What’s under the resistance?

Emoji with scowling face, downturned mouth, mostly-closed eyes, and a hand raised in the "stop" position.Resistance is the bane of many change managers’ and leaders’ existence. And many of them try to just power through, using carrots and sticks – offers of rewards and threats of punishment – to get employees on board with change initiatives.

In the timelessly annoying words of Dr. Phil… how’s that workin’ for you?

My experience would indicate: notsogreat.

When change managers look at resistance as A Thing To Be Overcome, by sheer will and force if necessary, resistance goes underground, becoming more subtle and therefore more insidiously troublesome.

Plus, you lose a valuable opportunity to improve your initiative. (Yes, I said improve.)

It’s a basic misunderstanding of what resistance to change actually is.

Resistance to change is not malicious

Unless your hiring and management process is horribly broken (which I’m guessing it isn’t!), you don’t have people on staff who resist for fun, for grins and giggles, for the “joy” of making trouble.

Resistance has reasons

There are many possible reasons why someone might appear to be resisting any given change initiative, and they fall into one of three basic categories.

? Logical resistance: “I have a factual reason why I think this change is a bad idea and is likely to fail.”

? Emotional resistance: “This change scares me or makes me anxious because I don’t know what might happen.”

? Blended resistance, logical + emotional: “This change scares me because of this factual reason that is threatening to me and / or to the outcome of the change.”

Understanding where someone is coming from, which of these three types of resistance they’re experiencing, means you have the opportunity to approach them with understanding and support, instead of carrots and sticks.

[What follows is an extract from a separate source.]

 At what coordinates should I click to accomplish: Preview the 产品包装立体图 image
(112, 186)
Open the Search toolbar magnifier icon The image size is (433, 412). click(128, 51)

Logical resistance offers you the opportunity to improve your change initiative, as I mentioned above, because they’ve identified a potential problem that needs addressing. These people are your risk managers!

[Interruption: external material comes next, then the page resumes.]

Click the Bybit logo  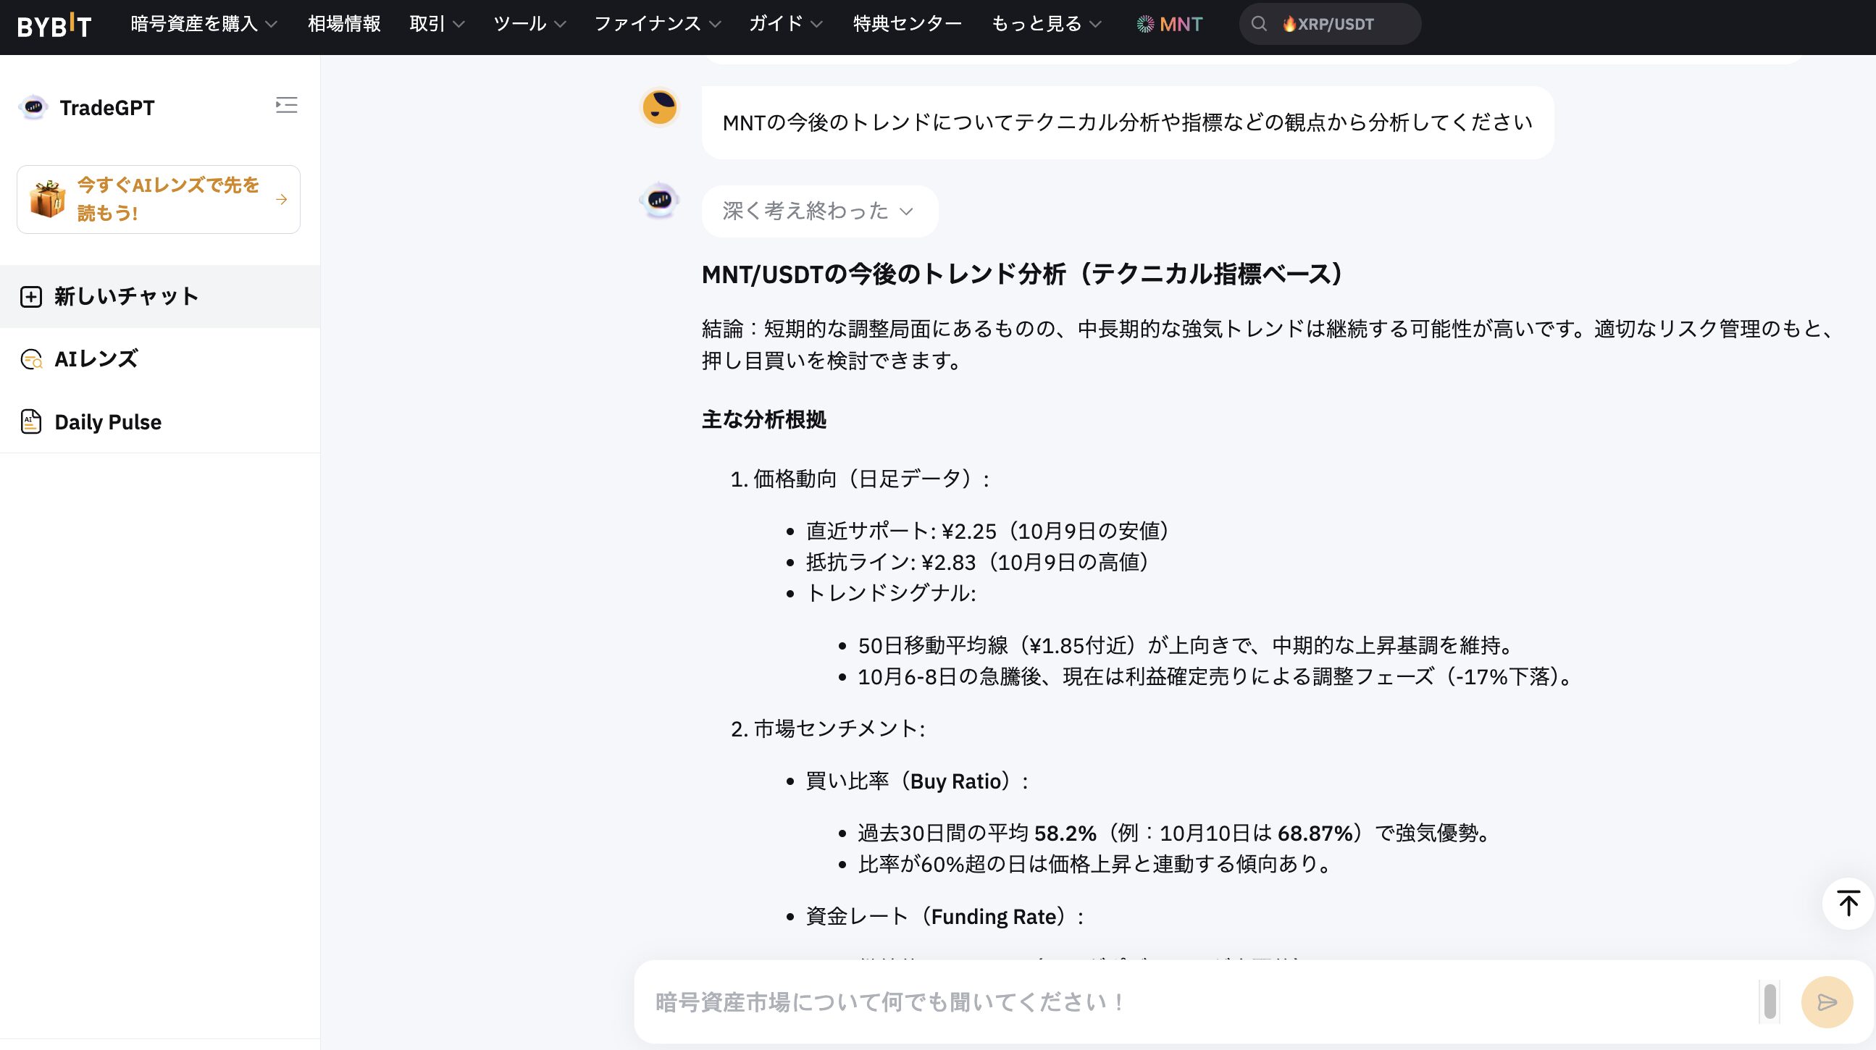tap(55, 25)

Emotional resistance offers you the opportunity to communicate more effectively about what’s happening and why – because if one person is experiencing anxiety, others are also.

Blended resistance offers you the opportunity to determine if the logical piece of their resistance is a system-wide issue – which can be addressed as you’d address the purely logical – or an individual-specific issue, which can be addressed through training, coaching, and communication.

I go over these three categories of resistance, and what to do about them, in lots more detail in my latest LinkedIn newsletter The Leadership Leap, which you can read here.

The key point about resistance

Resistance is a blanket term for a wide range of employee experience. It’s as if we called every type of fruit “fruit” – no one would know if you meant an apple, a watermelon, or a blueberry.

Taking the time to dig under that blanket term and discover what’s lurking there – yes, it’s demanding; yes, it takes effort and time – but I promise you, it’s a lot more effective in getting your change initiative to a successful, sustainable outcome than the old carrot-and-stick approach.